POÉSIE POPULAIRE MÉRIDIONALE.

I. Langue française, langue gasconne, poème de Jasmin.
II.. - Li Prouvençalo, poésies provençales recueillies par J. Roumanille.

Il y a dans l'histoire des œuvres de l'esprit, à toutes les époques et dans tous les pays, un chapitre auquel Disraéli, le père du spirituel orateur anglais contemporáin, a donné un nom, c'est celui des curiosités littéraires : nom plein de charme pour ceux qui aiment à pénétrer tous les secrets du travail des intelligences et du monde de la pensée. Il ne s'applique point exclusivement à tout ce qu'une curiosité érudite et critique peut découvrir de détails obscurs, de dates oubliées, de traits altérés ou méconnus. N'est-ce point le nom le mieux trouvé pour désigner tout un ensemble de recherches, de révélations singulières, de nuances ou de faits piquans, en un mot tout ce qui a l'attrait de l'inattendu et de la nouveauté en dehors des voies battues et explorées? La civilisation intellectuelle se développe avec une simplicité apparente, en droite ligne, si l'on nous permet ce mot; elle a ses lois génératrices, ses conditions fixes, son expression acceptée et saluée, son type unique auquel se rapportent toutes les œuvres et tous les talens dans leur originalité même. Sous cette simplicité cependant, à travers ce triomphe de certaines tendances générales, de

certaines influences qui semblent laisser sur tout leur empreinte, voici les manifestations les moins prévues, les faits qui tranchent avec les théories, les diversions mystérieuses de l'inspiration et du talent; voici les génies qui se réveillent, les langues dépossédées qui font encore écouter leurs accens dans le bruit des langues dont la civilisation a consacré l'usage: variété étrange et puissante, qui se produit, non pour protester essentiellement contre le cours général des choses, non pour reformer le travail des siècles, mais pour montrer comment la vie n'est point aussi simple qu'on le pense parfois, combien au contraire il y a en elle d'élémens complexes, - inépuisable aliment de l'esprit d'investigation! Quel épisode aurait mieux sa place dans cet ordre de curiosités littéraires que l'histoire de ces idiomes populaires qui restent comme l'expression originale et survivante d'un génie local, qui ont leur destinée spéciale et leurs traditions, leurs éclipses et leurs caprices de renaissance? Le génie poétique de l'Angleterre suit son cours et se développe de Shakspeare à Milton, de Milton à Pope, de Pope à Byron; mais à côté fleurit dans l'idiome écossais toute une poésie qui commence au roi Jacques, auteur de l'Église du Christ au milieu de la pelouse, qui s'est réveillée au dernier siècle avec Allan Ramsay, et qui a été continuée de nos jours par Robert Burns.
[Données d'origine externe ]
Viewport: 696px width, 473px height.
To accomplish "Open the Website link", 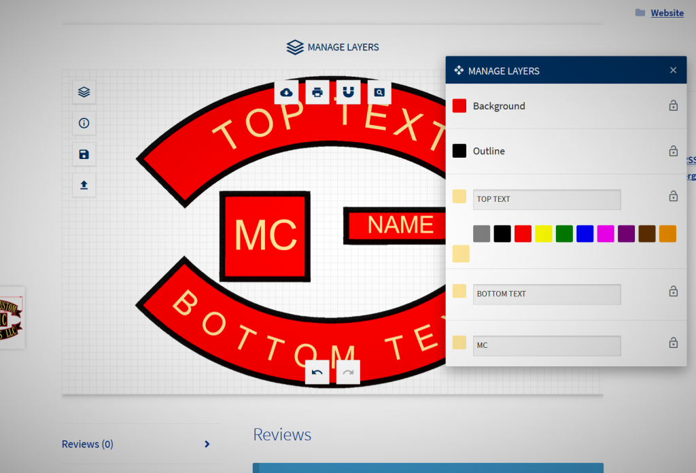I will [x=667, y=13].
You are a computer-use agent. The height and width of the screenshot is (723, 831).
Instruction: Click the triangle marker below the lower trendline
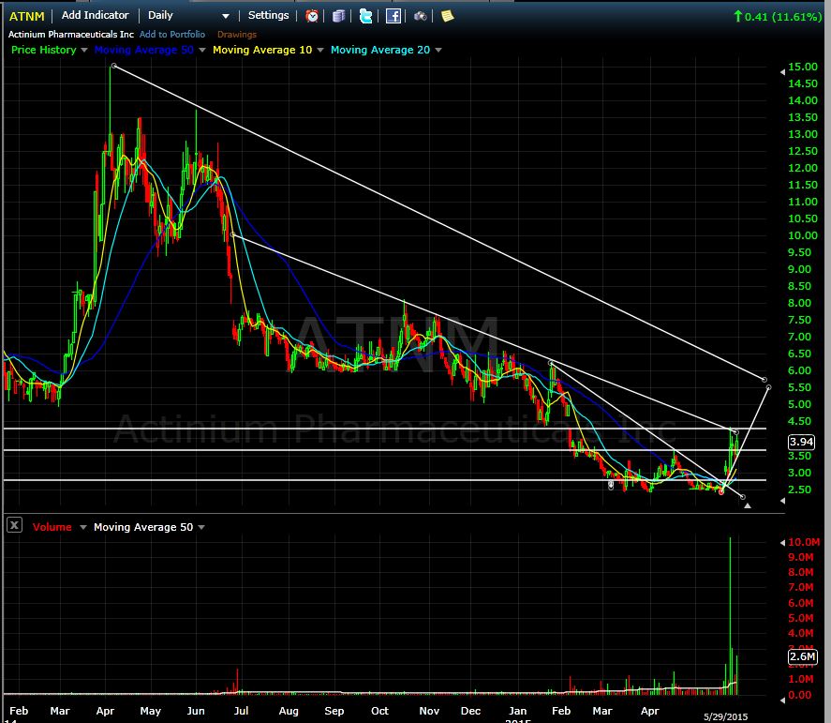[748, 505]
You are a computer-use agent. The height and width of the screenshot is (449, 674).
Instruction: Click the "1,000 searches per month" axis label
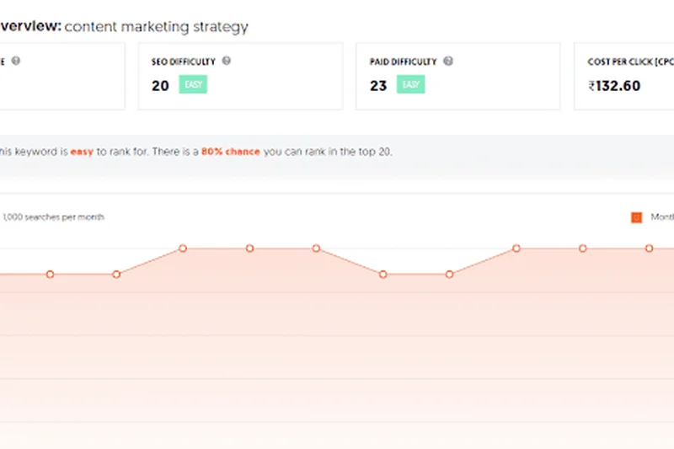[x=53, y=217]
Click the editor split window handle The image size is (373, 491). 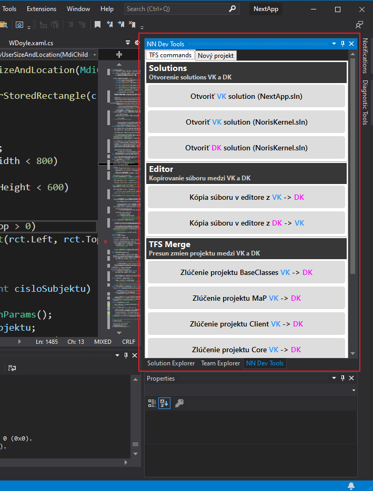(119, 55)
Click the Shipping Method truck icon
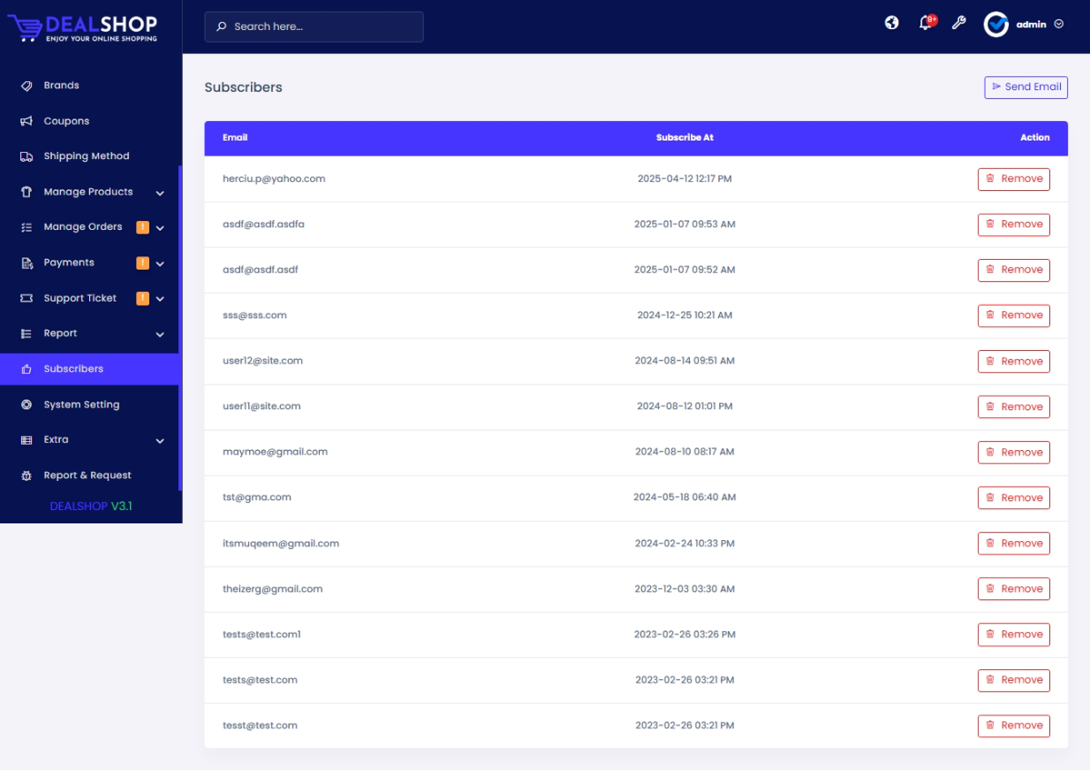 pos(26,156)
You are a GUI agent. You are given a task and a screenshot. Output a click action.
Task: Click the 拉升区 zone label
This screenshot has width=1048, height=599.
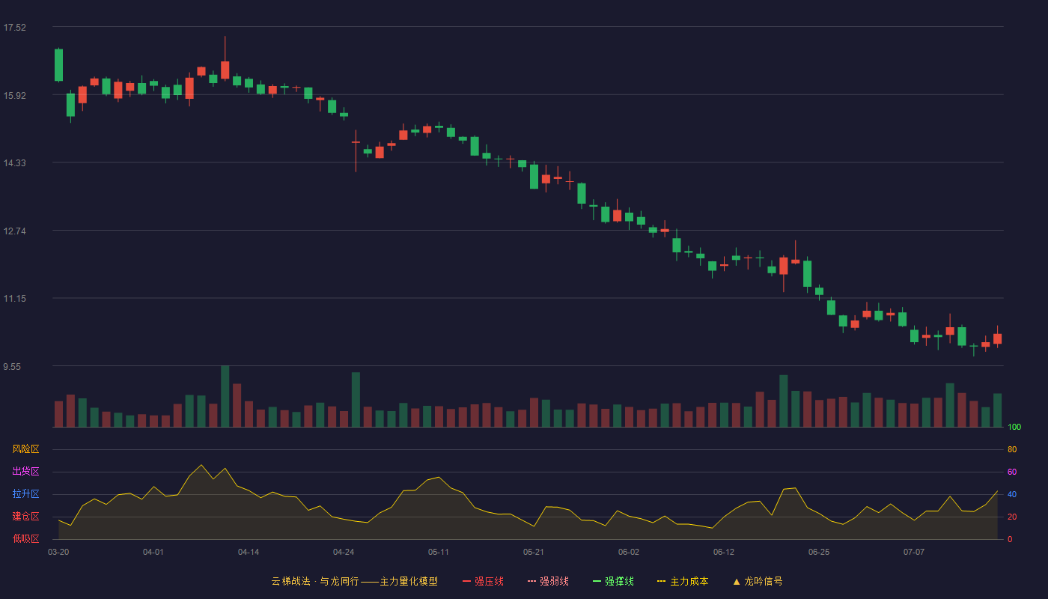(25, 494)
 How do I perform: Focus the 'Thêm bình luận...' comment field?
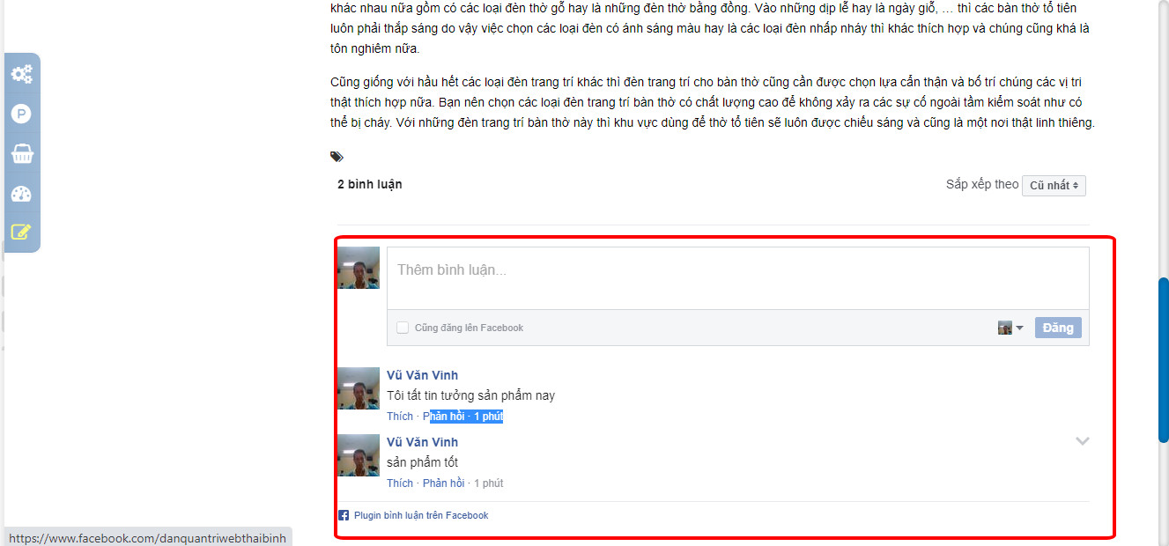coord(738,278)
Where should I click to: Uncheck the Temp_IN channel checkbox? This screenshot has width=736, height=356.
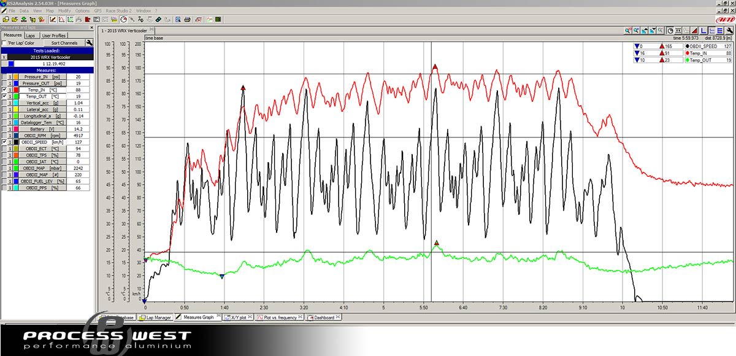4,90
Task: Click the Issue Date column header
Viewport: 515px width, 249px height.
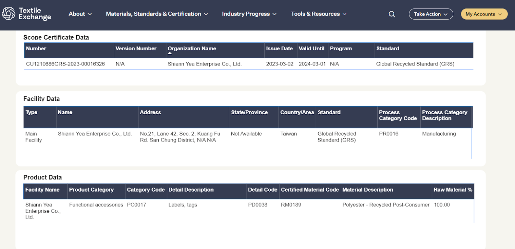Action: pyautogui.click(x=279, y=49)
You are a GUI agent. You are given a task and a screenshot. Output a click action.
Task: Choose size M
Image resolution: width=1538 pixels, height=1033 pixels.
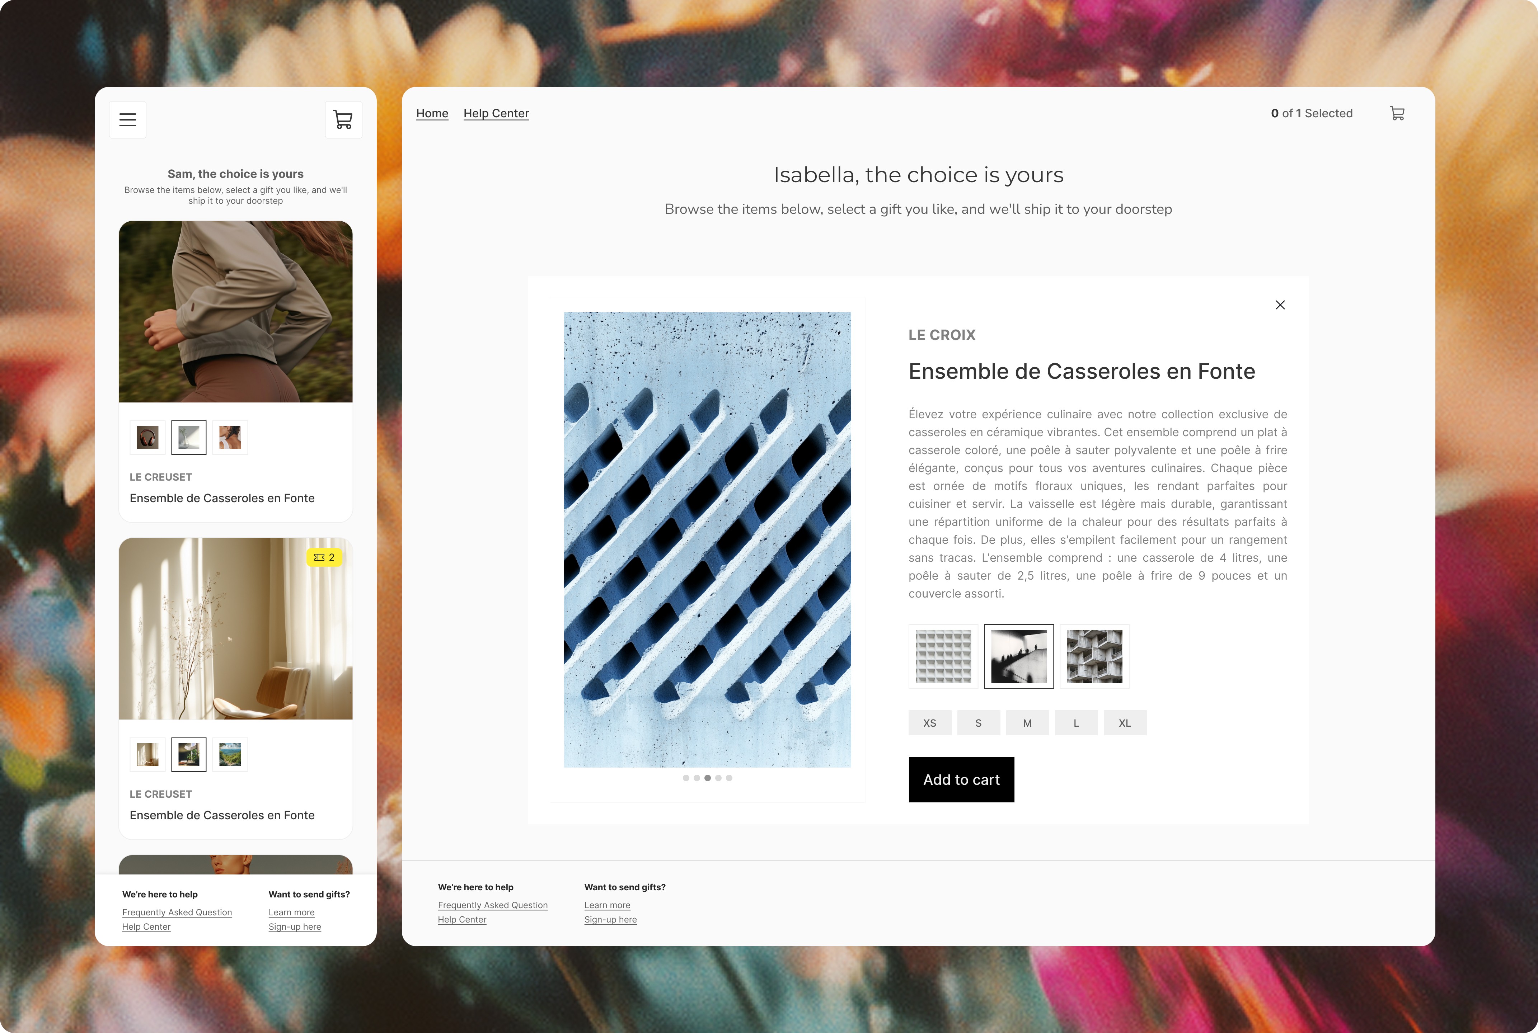[1027, 723]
Auprès de Goethe et de Schiller, Hebel, l'auteur des Poésies Alémaniques, chante la Wiese et décrit les scènes champêtres de l'Oberland badois dans le dialecte de sa contrée natale. Enfin, dans l'éclat même de la poésie française contemporaine ne s'est-il pas produit une sorte de rajeunissement de l'idiome méridional, dont Jasmin reste, sinon la seule, du moins la plus brillante expression? De toute cette poésie rustique et populaire, on pourrait dire ce que Burns dit d'Allan Ramsay dans son fragment de la Poésie pastorale : « Avance, honnête Allan!... tu peins la vieille nature dans tes doux vers calédoniens... C'est dans des vallons de pâquerettes que coule ton ruisseau, où de jolies filles blanchissent leur linge... les amours champêtres sont la nature même : nul débordement de galimatias ampoulé, nulle idée confuse, mais la douce magie de l'amour!... >>

Poésie populaire, poètes populaires! quel est le vrai sens de ces mots? quelle application trouvent-ils aujourd'hui? Notre temps,—— et en cela il a offert moins de nouveauté peut-être qu'on ne l'a cru, - notre temps a vu des laboureurs, des forgerons, des bergers, des coiffeurs, se révéler tout à coup poètes, quelques-uns poètes dans l'acception la plus large et la plus élevée du mot. L'expression de leur génie est-elle cependant ce qu'on peut proprement appeler la poésie populaire? N'y a-t-il point au contraire une nuance sensible et curieuse à observer? Dans l'histoire de l'inspiration humaine, le caractère le plus frappant de la poésie populaire, c'est d'être profon

dément naïve et spontanée; elle jaillit de l'âme d'une race comme une flamme d'un foyer invisible. Sous une forme simple et ingénue, c'est le résumé de l'existence d'un peuple, de ses luttes, de ses malheurs, de ses exaltations, de ses instincts les plus vivaces, de ses sentimens les plus chers. La poésie populaire est comme l'idéalisation de la vie nationale et domestique par les événemens qu'elle raconte, par tout cet ensemble de mœurs, de croyances et d'usages qu'elle reproduit dans des chants répétés au grand jour des réunions publiques ou le soir dans le foyer; mais comment naît-elle ? quelle est sa manière de se manifester? Le mystère plane d'habitude sur son origine, presque toujours elle est anonyme, et rien n'est plus difficile que de retrouver le nom de quelqu'un de ces rapsodes qui puisa un jour son inspiration dans la conscience populaire. Sans nul doute, dans leur conception première, ces chants passionnés et simples sont l'œuvre de quelque imagination individuelle particulièrement douée; mais à peine sont-ils nés, l'auteur qui leur a donné la première forme disparaît, la tradition s'en empare, les conserve, les popularise, les propage,

jusqu'à ce qu'il vienne un instant où ces fragmens recueillis et fixés se trouvent être, en même temps qu'un vaste dépôt poétique, les élémens les plus précieux pour aider à l'intelligence de tout un pays et de toute une époque; c'est par là que la poésie est vraiment populaire, c'est-à-dire qu'elle est tellement imprégnée de l'esprit et de la vie morale d'une race, qu'elle semblerait dictée par le génie voilé de cette race elle-même. Tel est le Romancero, épopée de la vie guerrière et chevaleresque de l'Espagne; tels sont les chants populaires de la Bretagne dans leur dramatique et naïve simplicité. Le même caractère se révèle dans les chants de la Grèce moderne, fragmens longtemps dispersés et répétés à Scio, à Samos, dans les solitudes du mont Olympe.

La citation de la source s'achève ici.